BEGIN MATERIAL SUPPLIED

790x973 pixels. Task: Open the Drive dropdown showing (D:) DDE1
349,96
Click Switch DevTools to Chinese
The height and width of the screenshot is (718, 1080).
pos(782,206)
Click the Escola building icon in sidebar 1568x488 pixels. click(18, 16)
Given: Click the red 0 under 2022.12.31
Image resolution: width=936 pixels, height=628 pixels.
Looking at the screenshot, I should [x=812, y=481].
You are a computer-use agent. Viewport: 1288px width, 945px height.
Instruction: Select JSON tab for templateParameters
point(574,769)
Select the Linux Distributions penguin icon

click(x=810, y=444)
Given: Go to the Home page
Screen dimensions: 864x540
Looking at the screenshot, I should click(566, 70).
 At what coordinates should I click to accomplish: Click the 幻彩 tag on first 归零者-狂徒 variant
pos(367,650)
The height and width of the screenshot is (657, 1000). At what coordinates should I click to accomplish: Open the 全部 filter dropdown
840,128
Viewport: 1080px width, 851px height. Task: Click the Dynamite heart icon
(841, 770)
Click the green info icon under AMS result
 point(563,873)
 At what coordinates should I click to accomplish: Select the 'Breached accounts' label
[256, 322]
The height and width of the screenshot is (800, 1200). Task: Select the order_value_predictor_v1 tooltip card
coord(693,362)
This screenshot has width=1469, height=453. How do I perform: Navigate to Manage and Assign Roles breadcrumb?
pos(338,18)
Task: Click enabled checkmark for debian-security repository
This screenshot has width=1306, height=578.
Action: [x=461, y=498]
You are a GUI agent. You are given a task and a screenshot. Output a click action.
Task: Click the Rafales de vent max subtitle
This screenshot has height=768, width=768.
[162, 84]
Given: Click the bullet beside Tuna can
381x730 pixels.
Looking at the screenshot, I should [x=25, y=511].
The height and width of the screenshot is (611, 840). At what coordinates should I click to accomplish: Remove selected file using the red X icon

END MATERIAL SUPPLIED

Take the line that holds "Task: Click enabled" as the first line and the last line of the data as the final one. Retype everything between, both included, exactly.

Task: Click enabled checkmark for debian-security repository
This screenshot has width=1306, height=578.
Action: [x=461, y=498]
You are a GUI agent. You are given a task and a screenshot. Output a click action.
Task: Click the Rafales de vent max subtitle
This screenshot has height=768, width=768.
[162, 84]
Given: Click the bullet beside Tuna can
381x730 pixels.
Looking at the screenshot, I should [x=25, y=511].
The height and width of the screenshot is (611, 840). At what coordinates should I click to accomplish: Remove selected file using the red X icon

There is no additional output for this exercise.